The latest from the ever-eccentric Michel Gondry (“Eternal Sunshine of the Spotless Mind”) starts out like an episode of “PeeWee’s Playhouse” and ends up like one of Ingmar Bergman’s uber-dark meditations on mortality.

The first half — the “fun” half — unfolds in the Paris world of Colin (Romain Duris), a child/man who lives in what appears to be a subway car slung between two tall buildings. Colin is a Duke Ellington-obsessed inventor (thus the film’s title). Among his Rube Goldberg-ish creations is an upright piano which mixes cocktails, the ingredients and proportions determined by which jazz classic is being played.

Colin’s household is a wonder. Live eels squirm out of the kitchen tap, his meals (thanks to stop-action animation) come to life on the table, and a mouse (an actor in an animal suit) grows fresh veggies in a greenhouse fashioned from an old microwave oven.

Colin has a astoundingly skilled chef and manservant (Omar Sy of “The Intouchables”); his best friend Chick (Gad Elmaleh) is obsessed with the philosophy of an existential philosopher Jan-Sol Patre (clearly based on Jean-Claude Sartre).

At a party Colin meets Chloe and it’s love at first sight. Not just because Chloe is played by Audrey (“Amelie”) Tautou, but because “Chloe” is the title of a memorable Ellington composition.

Kismet, right?

Their courtship is magical, thanks to a sort of aerial swan boat that allows them to drift languidly over Paris. They marry. All is wonderful.

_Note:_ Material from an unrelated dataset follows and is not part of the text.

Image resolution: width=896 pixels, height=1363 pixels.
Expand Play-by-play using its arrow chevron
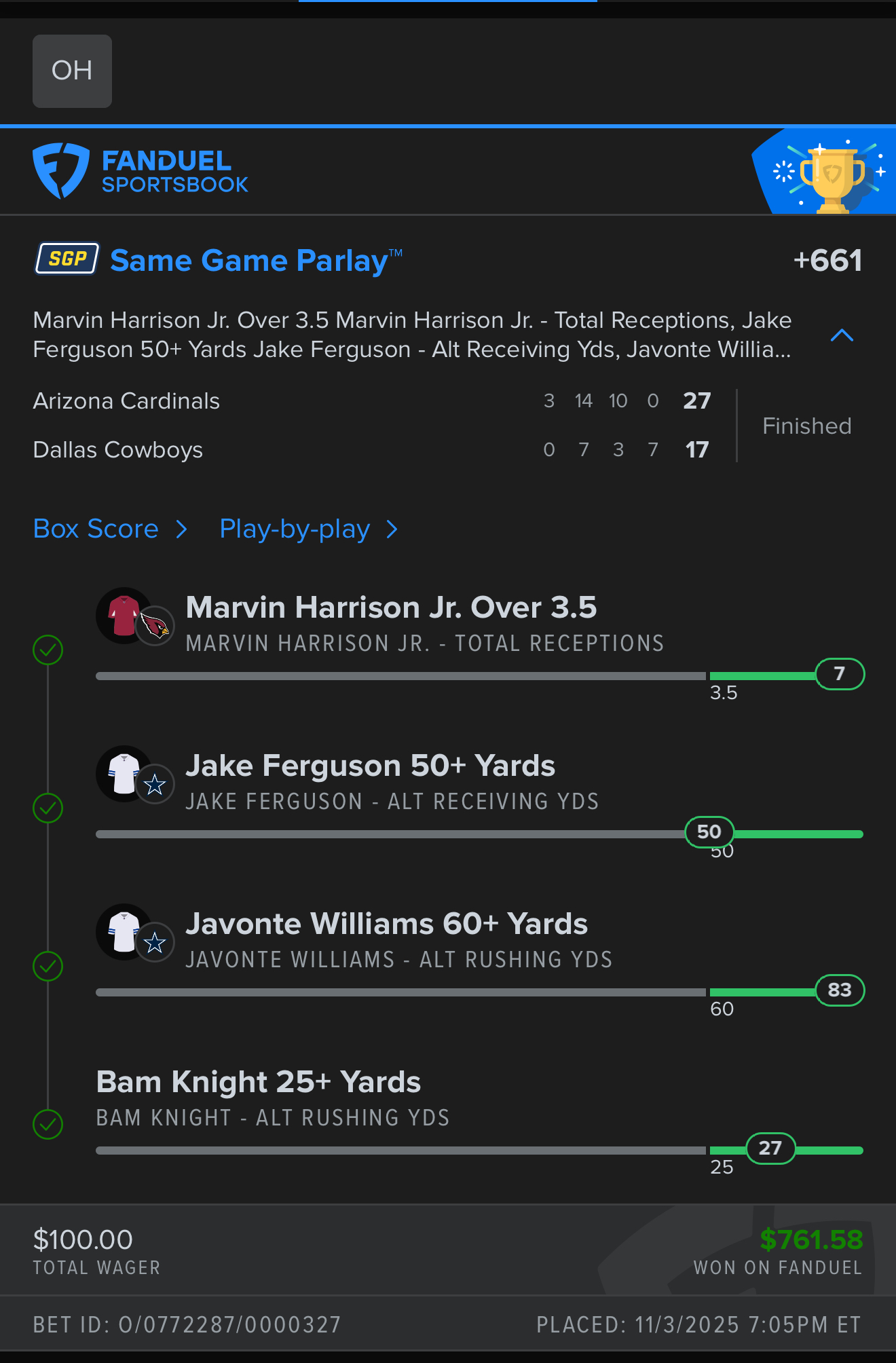(x=392, y=529)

And then Chloe gets sick. A doctor informs the couple that she has a water lily growing in her lung. (Yes, you read that correctly.)

Sudden the playful Colin must get a job, pay medical bills, help his beloved through her long decline.

The film’s colorful palette fades to shades of gray. It’s a time of winter, not only physically but in Colin’s sorry soul. (Not to mention the audiences’ sorry souls — has a film ever gone from playful to grim so completely?)

The problem here is one of tone. Gondry sets such a lighthearted, fantastic mood early on that the film’s second half feels like emotional betrayal.

But even in the first half his studied “cuteness” soon wears out its welcome. It’s as if Gondry devotes 45 minutes to telling us not to take any of this too seriously, then expects us to shift to mourning mode for the dour denouement.

Go for the intriguing visuals. But don’t be surprised if you want it to end after the first hour.